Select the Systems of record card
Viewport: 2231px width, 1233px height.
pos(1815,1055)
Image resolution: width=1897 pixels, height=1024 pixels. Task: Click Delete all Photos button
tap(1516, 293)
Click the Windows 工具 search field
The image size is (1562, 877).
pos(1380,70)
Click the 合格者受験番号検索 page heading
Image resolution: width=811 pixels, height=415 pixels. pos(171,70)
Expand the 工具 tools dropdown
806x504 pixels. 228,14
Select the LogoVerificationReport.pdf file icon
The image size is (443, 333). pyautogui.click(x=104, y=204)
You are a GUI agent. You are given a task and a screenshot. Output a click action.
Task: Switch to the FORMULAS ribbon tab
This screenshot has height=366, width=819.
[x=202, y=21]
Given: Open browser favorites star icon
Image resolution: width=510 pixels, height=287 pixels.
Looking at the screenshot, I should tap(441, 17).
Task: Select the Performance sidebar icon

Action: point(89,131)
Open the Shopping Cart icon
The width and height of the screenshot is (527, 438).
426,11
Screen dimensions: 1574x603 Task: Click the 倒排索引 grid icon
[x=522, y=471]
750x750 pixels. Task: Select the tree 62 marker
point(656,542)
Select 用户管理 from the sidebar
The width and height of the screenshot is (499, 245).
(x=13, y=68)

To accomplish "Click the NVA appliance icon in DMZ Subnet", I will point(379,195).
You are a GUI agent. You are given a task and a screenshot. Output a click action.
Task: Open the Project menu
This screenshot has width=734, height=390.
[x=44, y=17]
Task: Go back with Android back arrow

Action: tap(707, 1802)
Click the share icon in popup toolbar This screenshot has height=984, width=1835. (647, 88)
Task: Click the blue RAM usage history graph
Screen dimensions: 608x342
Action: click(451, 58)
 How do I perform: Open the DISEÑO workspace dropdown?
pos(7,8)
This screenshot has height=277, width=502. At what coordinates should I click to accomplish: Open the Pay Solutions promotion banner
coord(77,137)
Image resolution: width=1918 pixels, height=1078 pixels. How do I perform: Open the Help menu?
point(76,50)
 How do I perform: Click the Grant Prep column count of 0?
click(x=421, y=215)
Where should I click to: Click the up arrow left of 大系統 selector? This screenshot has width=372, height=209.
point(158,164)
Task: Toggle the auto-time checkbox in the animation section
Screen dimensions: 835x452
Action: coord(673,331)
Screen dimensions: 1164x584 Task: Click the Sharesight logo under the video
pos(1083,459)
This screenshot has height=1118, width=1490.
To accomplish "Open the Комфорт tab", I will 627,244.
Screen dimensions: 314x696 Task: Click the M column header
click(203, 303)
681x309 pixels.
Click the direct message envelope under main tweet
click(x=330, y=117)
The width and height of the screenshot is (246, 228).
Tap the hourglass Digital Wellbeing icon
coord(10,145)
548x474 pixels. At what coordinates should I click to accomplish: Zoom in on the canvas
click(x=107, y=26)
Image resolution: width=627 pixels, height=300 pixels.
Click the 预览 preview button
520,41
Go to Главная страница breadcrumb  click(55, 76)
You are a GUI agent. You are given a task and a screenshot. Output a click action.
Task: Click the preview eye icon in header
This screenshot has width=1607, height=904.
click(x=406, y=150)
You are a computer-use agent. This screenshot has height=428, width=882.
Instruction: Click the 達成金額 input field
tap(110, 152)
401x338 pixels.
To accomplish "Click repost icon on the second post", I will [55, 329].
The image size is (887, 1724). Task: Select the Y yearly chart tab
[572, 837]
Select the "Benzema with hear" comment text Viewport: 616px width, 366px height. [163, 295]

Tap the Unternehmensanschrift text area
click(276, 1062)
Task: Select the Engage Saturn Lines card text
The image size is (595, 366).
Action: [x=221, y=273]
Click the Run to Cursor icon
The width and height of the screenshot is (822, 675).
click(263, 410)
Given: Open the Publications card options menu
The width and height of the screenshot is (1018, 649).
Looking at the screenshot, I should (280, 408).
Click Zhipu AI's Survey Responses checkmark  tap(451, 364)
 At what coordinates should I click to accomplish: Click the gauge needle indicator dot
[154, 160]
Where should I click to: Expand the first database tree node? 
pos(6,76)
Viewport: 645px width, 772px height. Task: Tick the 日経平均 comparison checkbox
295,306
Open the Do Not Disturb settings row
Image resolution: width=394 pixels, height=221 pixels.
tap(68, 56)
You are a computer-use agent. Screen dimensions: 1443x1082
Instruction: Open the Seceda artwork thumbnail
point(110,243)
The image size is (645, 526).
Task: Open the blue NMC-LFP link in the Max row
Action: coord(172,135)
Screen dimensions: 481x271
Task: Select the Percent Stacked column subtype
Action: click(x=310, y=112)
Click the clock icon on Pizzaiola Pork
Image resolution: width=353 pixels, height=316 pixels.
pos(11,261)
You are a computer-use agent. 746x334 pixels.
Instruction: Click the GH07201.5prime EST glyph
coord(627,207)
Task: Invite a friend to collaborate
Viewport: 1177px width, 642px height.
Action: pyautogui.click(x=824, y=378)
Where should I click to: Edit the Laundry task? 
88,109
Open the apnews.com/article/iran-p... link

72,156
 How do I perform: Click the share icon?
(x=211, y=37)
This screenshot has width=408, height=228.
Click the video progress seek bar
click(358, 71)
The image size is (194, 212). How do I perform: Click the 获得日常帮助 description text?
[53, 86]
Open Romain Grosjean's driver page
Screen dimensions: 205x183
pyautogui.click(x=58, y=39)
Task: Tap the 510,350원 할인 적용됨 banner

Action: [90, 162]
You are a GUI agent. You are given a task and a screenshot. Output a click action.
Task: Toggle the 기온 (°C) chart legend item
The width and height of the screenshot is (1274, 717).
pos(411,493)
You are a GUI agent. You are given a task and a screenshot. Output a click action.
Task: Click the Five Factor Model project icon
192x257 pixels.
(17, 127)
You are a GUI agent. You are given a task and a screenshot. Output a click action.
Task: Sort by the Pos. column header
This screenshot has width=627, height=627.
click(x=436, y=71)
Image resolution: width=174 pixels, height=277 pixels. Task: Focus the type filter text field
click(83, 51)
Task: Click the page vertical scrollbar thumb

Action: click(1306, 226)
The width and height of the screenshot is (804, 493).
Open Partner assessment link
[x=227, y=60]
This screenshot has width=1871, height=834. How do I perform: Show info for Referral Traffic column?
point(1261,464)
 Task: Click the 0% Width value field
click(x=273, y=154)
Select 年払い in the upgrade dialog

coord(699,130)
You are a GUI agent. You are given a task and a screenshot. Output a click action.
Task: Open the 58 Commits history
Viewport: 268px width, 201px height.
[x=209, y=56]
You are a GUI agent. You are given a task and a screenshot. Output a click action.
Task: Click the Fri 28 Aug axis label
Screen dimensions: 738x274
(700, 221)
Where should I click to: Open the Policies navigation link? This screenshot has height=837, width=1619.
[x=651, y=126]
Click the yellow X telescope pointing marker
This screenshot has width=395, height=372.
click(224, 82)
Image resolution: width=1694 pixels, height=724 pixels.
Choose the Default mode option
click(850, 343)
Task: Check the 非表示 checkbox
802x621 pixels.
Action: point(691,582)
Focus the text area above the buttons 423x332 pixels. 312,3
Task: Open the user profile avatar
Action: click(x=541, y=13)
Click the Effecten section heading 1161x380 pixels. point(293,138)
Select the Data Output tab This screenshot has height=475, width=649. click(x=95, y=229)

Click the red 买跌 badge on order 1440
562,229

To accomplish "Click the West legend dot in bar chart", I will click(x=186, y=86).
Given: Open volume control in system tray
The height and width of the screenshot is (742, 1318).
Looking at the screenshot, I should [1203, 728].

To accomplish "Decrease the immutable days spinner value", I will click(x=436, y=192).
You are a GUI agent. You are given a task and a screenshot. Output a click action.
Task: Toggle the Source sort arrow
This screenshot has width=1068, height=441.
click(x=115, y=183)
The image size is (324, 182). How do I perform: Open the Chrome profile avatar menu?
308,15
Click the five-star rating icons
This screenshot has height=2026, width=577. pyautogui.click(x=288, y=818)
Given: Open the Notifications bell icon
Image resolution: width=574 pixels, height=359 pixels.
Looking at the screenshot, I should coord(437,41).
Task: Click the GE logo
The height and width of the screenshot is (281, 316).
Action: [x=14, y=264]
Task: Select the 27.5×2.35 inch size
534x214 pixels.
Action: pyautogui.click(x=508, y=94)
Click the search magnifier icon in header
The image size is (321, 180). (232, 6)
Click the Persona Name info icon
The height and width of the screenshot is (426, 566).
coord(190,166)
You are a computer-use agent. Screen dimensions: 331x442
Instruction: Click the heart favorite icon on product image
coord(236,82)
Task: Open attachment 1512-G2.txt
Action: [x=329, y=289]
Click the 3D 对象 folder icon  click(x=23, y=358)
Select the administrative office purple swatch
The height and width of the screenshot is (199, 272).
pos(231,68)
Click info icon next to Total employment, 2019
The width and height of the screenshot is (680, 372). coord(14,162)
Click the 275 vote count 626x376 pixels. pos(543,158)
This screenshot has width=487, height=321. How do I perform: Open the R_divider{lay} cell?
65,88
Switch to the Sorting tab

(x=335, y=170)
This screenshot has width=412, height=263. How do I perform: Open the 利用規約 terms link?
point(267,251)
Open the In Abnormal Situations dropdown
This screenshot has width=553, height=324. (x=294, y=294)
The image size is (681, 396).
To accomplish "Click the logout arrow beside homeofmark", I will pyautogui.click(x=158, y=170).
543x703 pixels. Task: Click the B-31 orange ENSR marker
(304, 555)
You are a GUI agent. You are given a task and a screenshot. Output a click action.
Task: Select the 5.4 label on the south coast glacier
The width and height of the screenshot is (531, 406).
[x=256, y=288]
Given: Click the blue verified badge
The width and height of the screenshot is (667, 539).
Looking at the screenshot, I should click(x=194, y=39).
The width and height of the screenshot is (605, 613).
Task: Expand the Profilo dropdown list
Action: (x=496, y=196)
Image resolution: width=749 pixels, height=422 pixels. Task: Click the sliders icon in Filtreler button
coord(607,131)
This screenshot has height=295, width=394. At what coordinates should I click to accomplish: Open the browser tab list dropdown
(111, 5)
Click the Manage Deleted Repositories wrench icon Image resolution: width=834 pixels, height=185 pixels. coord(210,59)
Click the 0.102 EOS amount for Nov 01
--
◆ THE REQUEST ◆
Convert the items, starting at the first line and ending at the line that contains "Image resolution: width=811", both included, into a JSON list of strings with one string per line and no blank lines.

◆ WORKED ANSWER ◆
[
  "Select the Systems of record card",
  "Viewport: 2231px width, 1233px height.",
  "pos(1815,1055)",
  "Image resolution: width=1897 pixels, height=1024 pixels. Task: Click Delete all Photos button",
  "tap(1516, 293)",
  "Click the Windows 工具 search field",
  "The image size is (1562, 877).",
  "pos(1380,70)",
  "Click the 合格者受験番号検索 page heading",
  "Image resolution: width=811 pixels, height=415 pixels. pos(171,70)"
]